*Goal:*
Render each line of the material below as an item in a numbered list, omitting any blank lines.

*Records to use:*

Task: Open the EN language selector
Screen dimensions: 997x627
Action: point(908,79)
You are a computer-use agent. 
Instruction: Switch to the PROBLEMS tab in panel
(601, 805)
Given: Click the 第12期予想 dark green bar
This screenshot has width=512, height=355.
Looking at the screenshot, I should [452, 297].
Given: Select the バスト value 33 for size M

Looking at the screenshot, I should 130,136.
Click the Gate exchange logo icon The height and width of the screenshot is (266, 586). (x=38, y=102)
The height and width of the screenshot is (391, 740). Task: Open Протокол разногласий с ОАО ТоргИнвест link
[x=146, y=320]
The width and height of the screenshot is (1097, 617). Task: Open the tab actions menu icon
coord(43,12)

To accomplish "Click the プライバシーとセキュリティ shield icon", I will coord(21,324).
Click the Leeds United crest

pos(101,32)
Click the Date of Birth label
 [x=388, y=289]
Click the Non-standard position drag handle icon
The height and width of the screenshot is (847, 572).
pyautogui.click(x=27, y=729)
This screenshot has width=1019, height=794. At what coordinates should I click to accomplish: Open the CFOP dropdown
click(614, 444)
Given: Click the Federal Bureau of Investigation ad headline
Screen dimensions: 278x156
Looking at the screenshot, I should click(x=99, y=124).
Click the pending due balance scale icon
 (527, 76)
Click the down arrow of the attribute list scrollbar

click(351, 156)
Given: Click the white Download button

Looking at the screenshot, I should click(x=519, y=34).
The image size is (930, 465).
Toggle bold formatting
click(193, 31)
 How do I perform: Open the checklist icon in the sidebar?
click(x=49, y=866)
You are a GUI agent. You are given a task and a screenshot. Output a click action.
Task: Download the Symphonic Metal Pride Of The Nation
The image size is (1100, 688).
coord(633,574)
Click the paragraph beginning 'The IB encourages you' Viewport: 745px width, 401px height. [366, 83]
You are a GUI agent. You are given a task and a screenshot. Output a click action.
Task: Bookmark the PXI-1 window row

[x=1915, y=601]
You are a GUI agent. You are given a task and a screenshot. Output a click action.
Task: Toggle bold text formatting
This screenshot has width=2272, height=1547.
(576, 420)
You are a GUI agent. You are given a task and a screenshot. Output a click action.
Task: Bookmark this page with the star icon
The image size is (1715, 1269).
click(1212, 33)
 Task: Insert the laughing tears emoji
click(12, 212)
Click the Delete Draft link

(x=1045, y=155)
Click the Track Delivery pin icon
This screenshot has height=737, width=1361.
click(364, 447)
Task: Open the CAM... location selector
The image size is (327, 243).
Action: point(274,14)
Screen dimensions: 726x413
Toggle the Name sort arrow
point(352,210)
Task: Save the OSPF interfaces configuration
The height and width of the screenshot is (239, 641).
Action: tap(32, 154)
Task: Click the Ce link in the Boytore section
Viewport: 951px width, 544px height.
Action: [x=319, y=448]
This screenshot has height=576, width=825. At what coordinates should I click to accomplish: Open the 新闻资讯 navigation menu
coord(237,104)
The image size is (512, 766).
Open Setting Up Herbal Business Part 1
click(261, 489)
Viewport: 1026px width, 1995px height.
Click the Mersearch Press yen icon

*Task output:*
1. Task: Open the EN language selector
2. Screen dimensions: 997x627
3. Action: point(908,79)
4. You are a computer-use agent. 
5. Instruction: Switch to the PROBLEMS tab in panel
6. (601, 805)
7. Given: Click the 第12期予想 dark green bar
8. This screenshot has width=512, height=355.
9. Looking at the screenshot, I should [452, 297].
10. Given: Select the バスト value 33 for size M
11. Looking at the screenshot, I should 130,136.
12. Click the Gate exchange logo icon The height and width of the screenshot is (266, 586). (x=38, y=102)
13. The height and width of the screenshot is (391, 740). Task: Open Протокол разногласий с ОАО ТоргИнвест link
14. [x=146, y=320]
15. The width and height of the screenshot is (1097, 617). Task: Open the tab actions menu icon
16. coord(43,12)
17. To accomplish "Click the プライバシーとセキュリティ shield icon", I will coord(21,324).
18. Click the Leeds United crest
19. pos(101,32)
20. Click the Date of Birth label
21.  [x=388, y=289]
22. Click the Non-standard position drag handle icon
23. The height and width of the screenshot is (847, 572).
24. pyautogui.click(x=27, y=729)
25. This screenshot has width=1019, height=794. At what coordinates should I click to accomplish: Open the CFOP dropdown
26. click(614, 444)
27. Given: Click the Federal Bureau of Investigation ad headline
28. Screen dimensions: 278x156
29. Looking at the screenshot, I should click(x=99, y=124).
30. Click the pending due balance scale icon
31.  (527, 76)
32. Click the down arrow of the attribute list scrollbar
33. click(351, 156)
34. Given: Click the white Download button
35. Looking at the screenshot, I should click(x=519, y=34).
36. The image size is (930, 465).
37. Toggle bold formatting
38. click(193, 31)
39.  How do I perform: Open the checklist icon in the sidebar?
40. click(x=49, y=866)
41. You are a GUI agent. You are given a task and a screenshot. Output a click action.
42. Task: Download the Symphonic Metal Pride Of The Nation
43. The image size is (1100, 688).
44. coord(633,574)
45. Click the paragraph beginning 'The IB encourages you' Viewport: 745px width, 401px height. [366, 83]
46. You are a GUI agent. You are given a task and a screenshot. Output a click action.
47. Task: Bookmark the PXI-1 window row
48. [x=1915, y=601]
49. You are a GUI agent. You are given a task and a screenshot. Output a click action.
50. Task: Toggle bold text formatting
51. This screenshot has width=2272, height=1547.
52. (576, 420)
53. You are a GUI agent. You are given a task and a screenshot. Output a click action.
54. Task: Bookmark this page with the star icon
55. The image size is (1715, 1269).
56. click(1212, 33)
57.  Task: Insert the laughing tears emoji
58. click(12, 212)
59. Click the Delete Draft link
60. (x=1045, y=155)
61. Click the Track Delivery pin icon
62. This screenshot has height=737, width=1361.
63. click(364, 447)
64. Task: Open the CAM... location selector
65. The image size is (327, 243).
66. Action: point(274,14)
67. Screen dimensions: 726x413
68. Toggle the Name sort arrow
69. point(352,210)
70. Task: Save the OSPF interfaces configuration
71. The height and width of the screenshot is (239, 641).
72. Action: tap(32, 154)
73. Task: Click the Ce link in the Boytore section
74. Viewport: 951px width, 544px height.
75. Action: [x=319, y=448]
76. This screenshot has height=576, width=825. At what coordinates should I click to accomplish: Open the 新闻资讯 navigation menu
77. coord(237,104)
78. The image size is (512, 766).
79. Open Setting Up Herbal Business Part 1
80. click(261, 489)
81. Viewport: 1026px width, 1995px height.
82. Click the Mersearch Press yen icon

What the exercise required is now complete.